I'm getting the day off for Christmas. :lol:


----------



## female p.o. (Sep 29, 2002)

Let's keep that on the D L ...................POOR MIKE!


----------



## cj3441 (Oct 14, 2004)

As a father I am expecting the annual bottle of High Karate and soap on a rope! . :lol:


----------



## Irishpride (May 5, 2002)

a Cross pen set, a car charger for my cell phone, and whatever my kid picked out for me at the "Santa's Helper" thing he went to last week


----------



## Capt. Kirk (Nov 21, 2002)

I don't know what i am getting but I asked mom for new slippers and a book I have been to cheap to buy for myself. 
I have pretty much everything I need so anything extra would be gravy.
I am hope I get an early gift and get X-mas eve off( big family party) I don't mind
that i am working on x-mas, I would rather see someone with a spouse and kids get it off.


----------



## j809 (Jul 5, 2002)

A new freaking boiler and water tank.  Maybe an 05 Jeep Grand Cherokee with a Hemi in the Spring.


----------



## michaelbos (May 8, 2002)

Hopefully, a new Chief


----------



## topcop14 (Jul 13, 2004)

michaelbos @ Thu 09 Dec said:


> Hopefully, a new Chief


 :L: :L: :L: :L: :L:


----------



## marlboroughpd (Dec 4, 2004)

Im hoping for a 12 ga.

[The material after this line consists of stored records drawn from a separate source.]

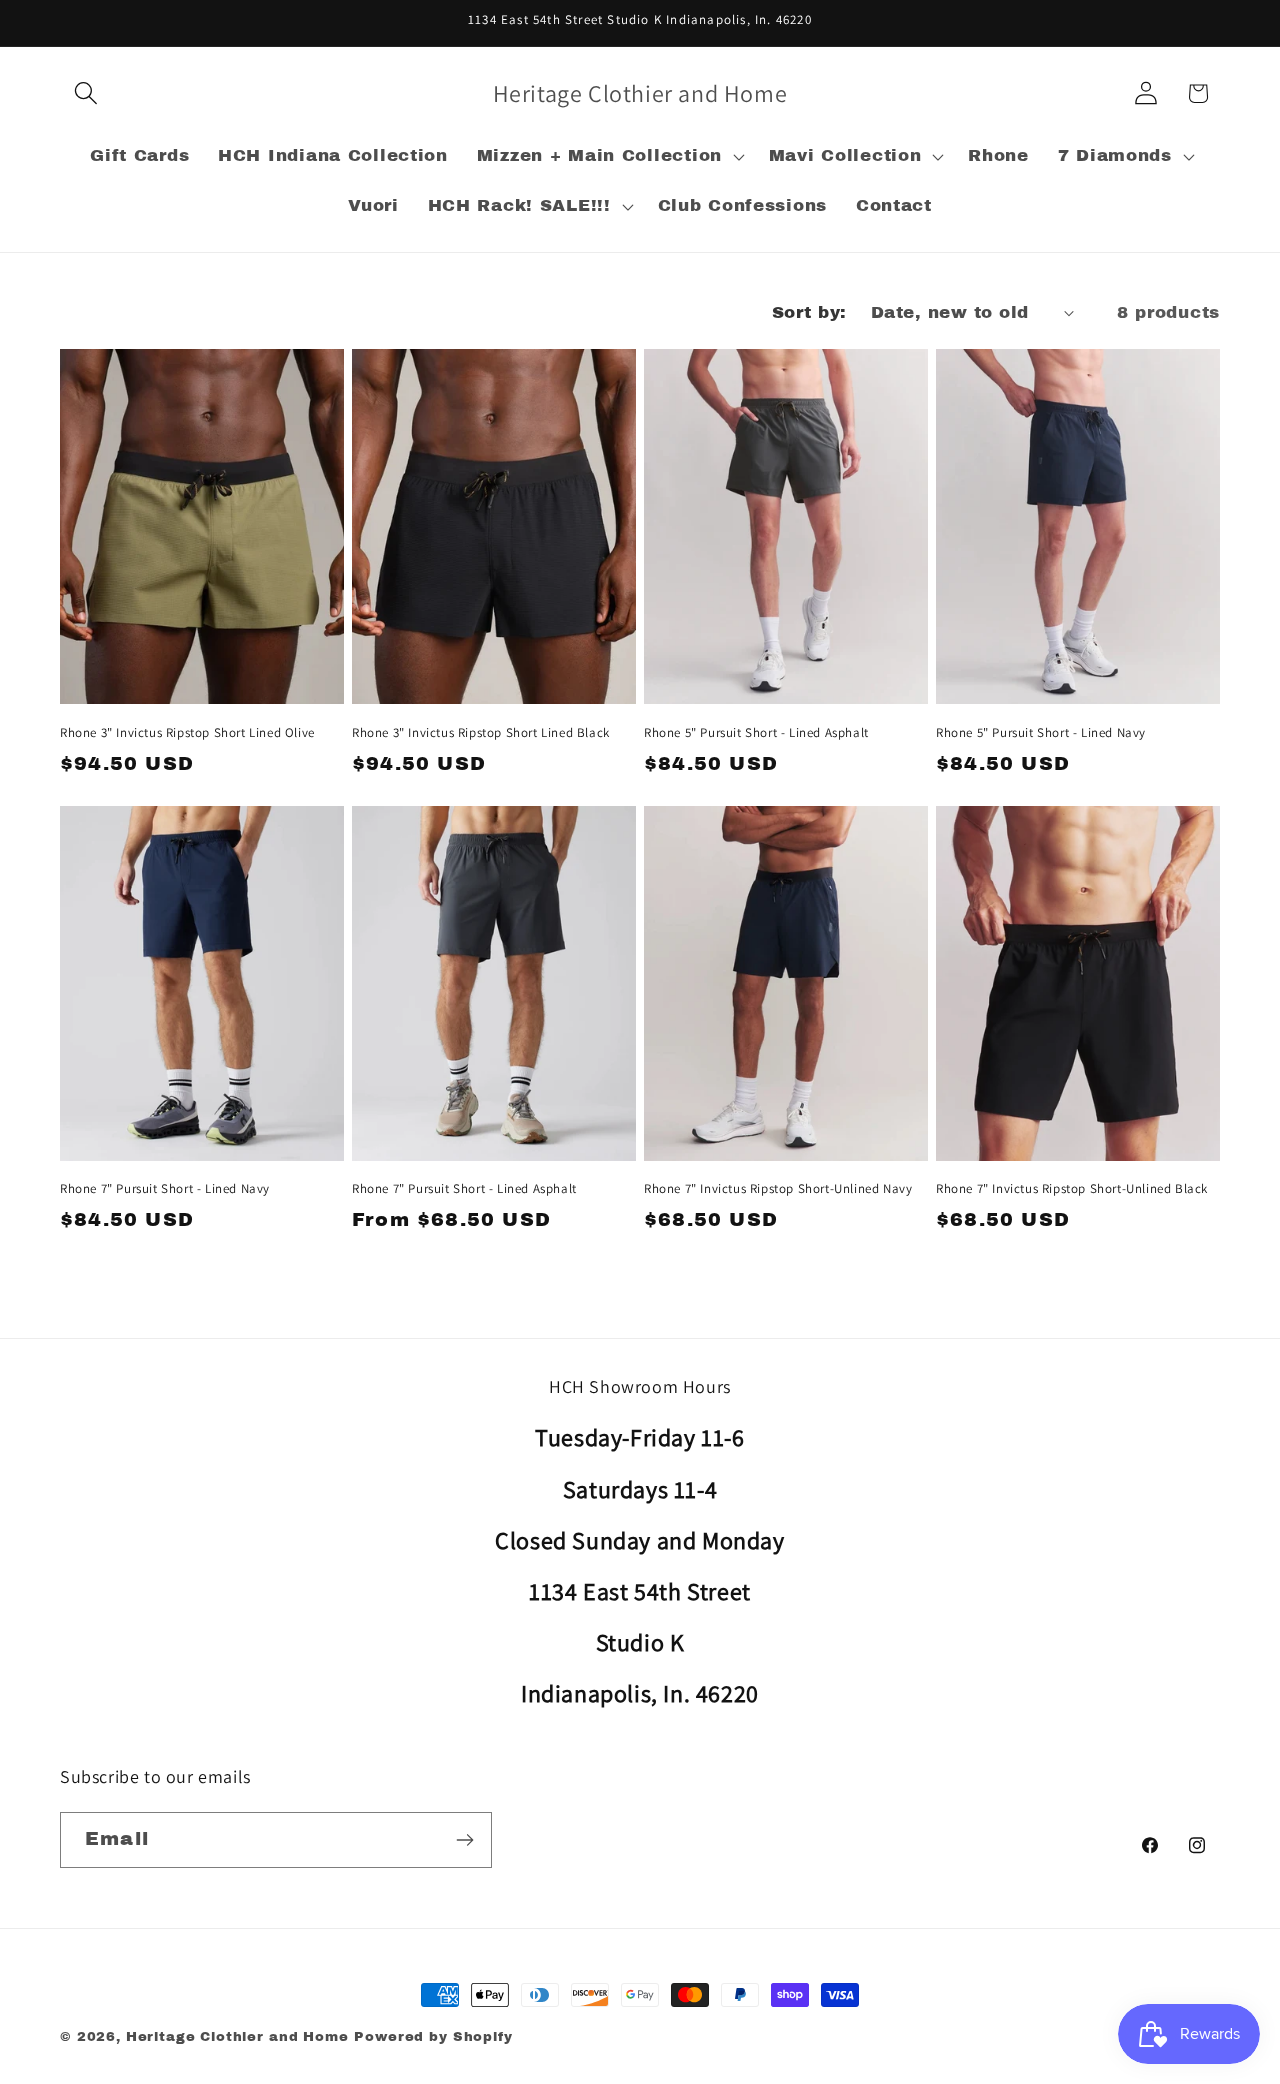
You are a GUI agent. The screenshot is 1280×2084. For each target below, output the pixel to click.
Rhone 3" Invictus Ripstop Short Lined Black (481, 733)
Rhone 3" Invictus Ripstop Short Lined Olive (187, 733)
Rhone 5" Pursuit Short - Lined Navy (1041, 733)
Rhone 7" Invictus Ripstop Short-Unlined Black (1072, 1189)
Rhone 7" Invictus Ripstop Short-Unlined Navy (778, 1189)
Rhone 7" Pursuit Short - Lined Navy (165, 1189)
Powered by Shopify (433, 2036)
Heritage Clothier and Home (237, 2036)
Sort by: (809, 312)
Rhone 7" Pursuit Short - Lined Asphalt (464, 1189)
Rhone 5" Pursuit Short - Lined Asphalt (756, 733)
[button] (86, 93)
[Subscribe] (464, 1840)
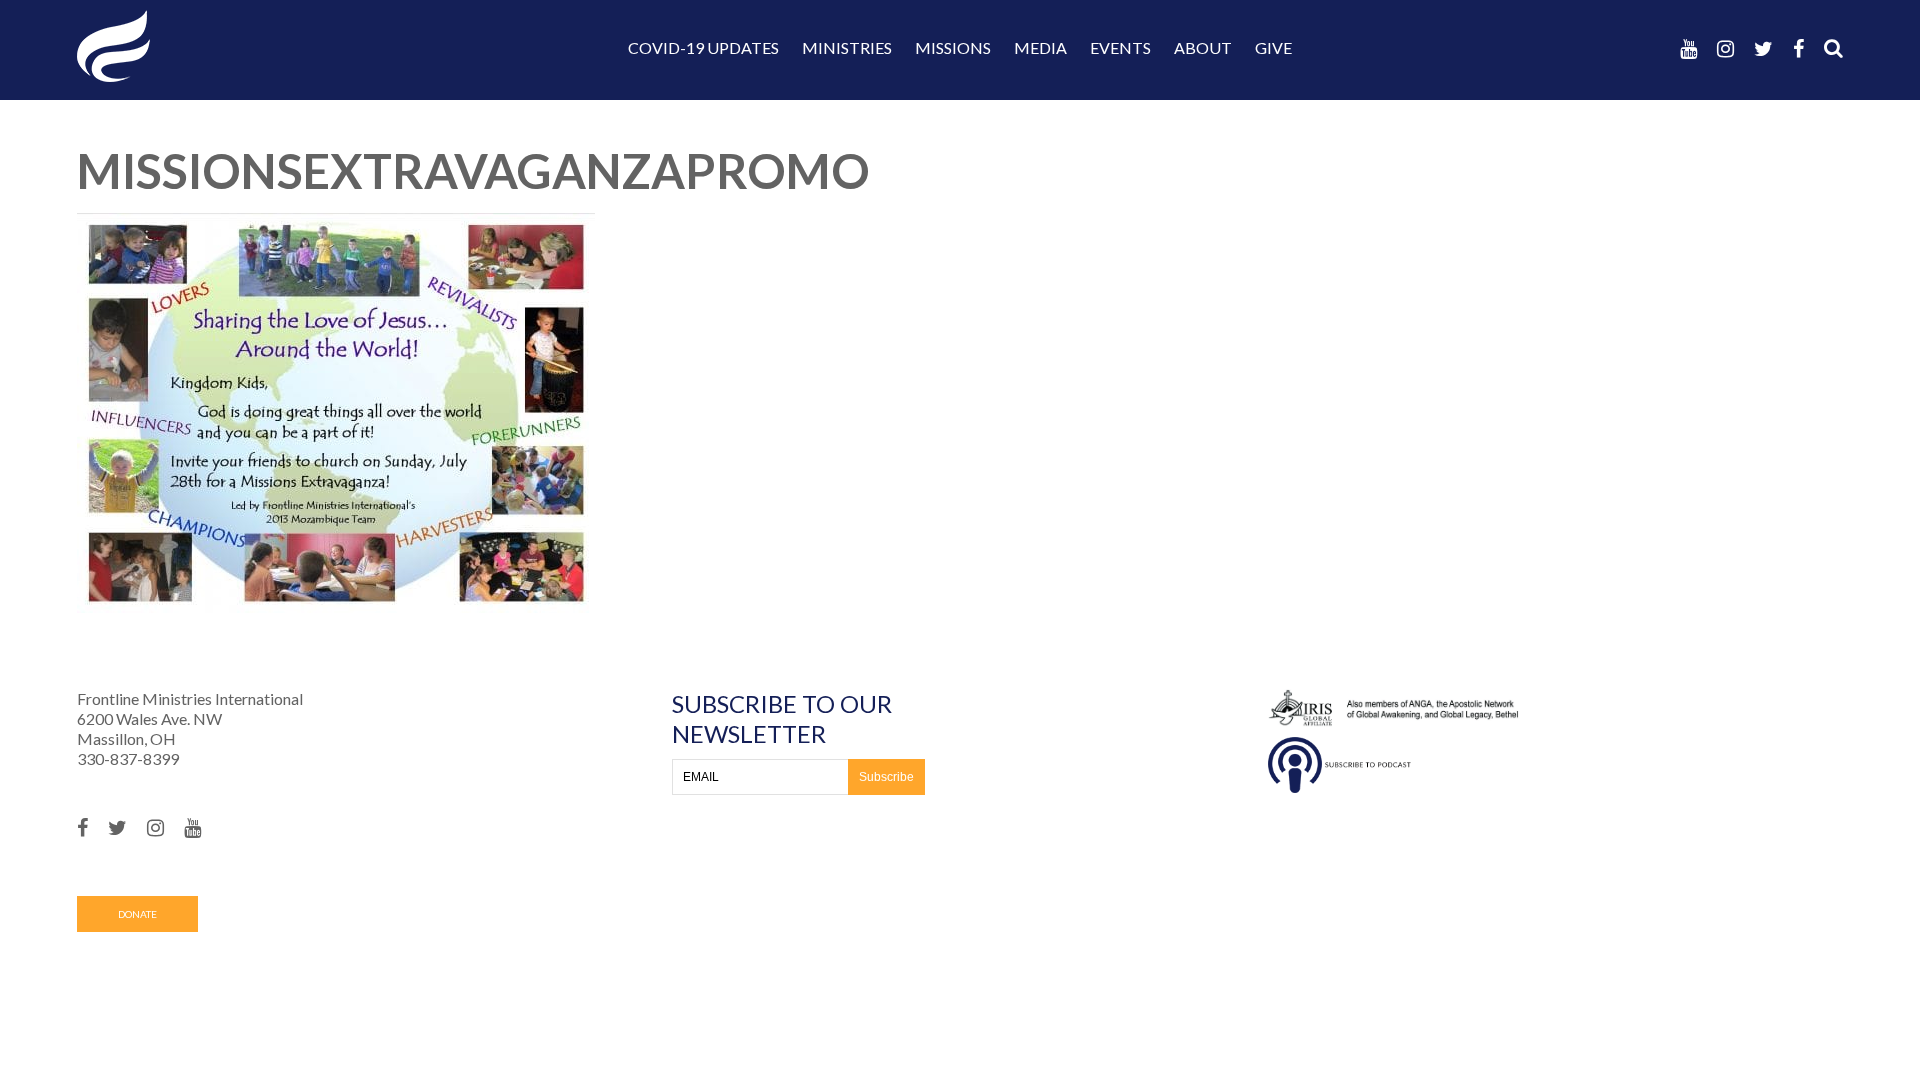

Remington Model 870 SPS with their new 23" Super Slug barrel for deer next year.


----------



## fscpd907 (Jun 5, 2003)

A Red Ryder BB gun :wink:


----------



## MVS (Jul 2, 2003)

Hey it's Christmas, I'll take whatever gift I get.... but there better be a "piece of action" in my stocking from "Mrs' Claus" :wink: .

I think the Mrs' needs one of these:


----------



## Foxracingmtnridr (Feb 23, 2003)

RPD931 @ Fri 10 Dec said:


> Hey it's Christmas, I'll take whatever gift I get.... but there better be a "piece of action" in my stocking from "Mrs' Claus" :wink: .
> 
> I think the Mrs' needs one of these:


Very nice!! I'll take one of those for my GF.

I just recieved my first Xmas gift for myself A BOSE Acoustimass 6 System for my room my GF is getting me a Skil 6 pc Laser guided 18 Volt tool kit and my parents are getting me a TV 27" flat screen tube tv. Then the random crap you get for xmas.

Scott :santa:


----------



## Officer Dunngeon (Aug 16, 2002)

I'll take one of these for Christmas:


----------



## Foxracingmtnridr (Feb 23, 2003)

Officer Dunngeon @ Fri 10 Dec said:


> I'll take one of these for Christmas:


Yeah baby you know where this is goin..... Oh yeah 14" of polycarbonate....

Ha ha ha I had to..

Scott


----------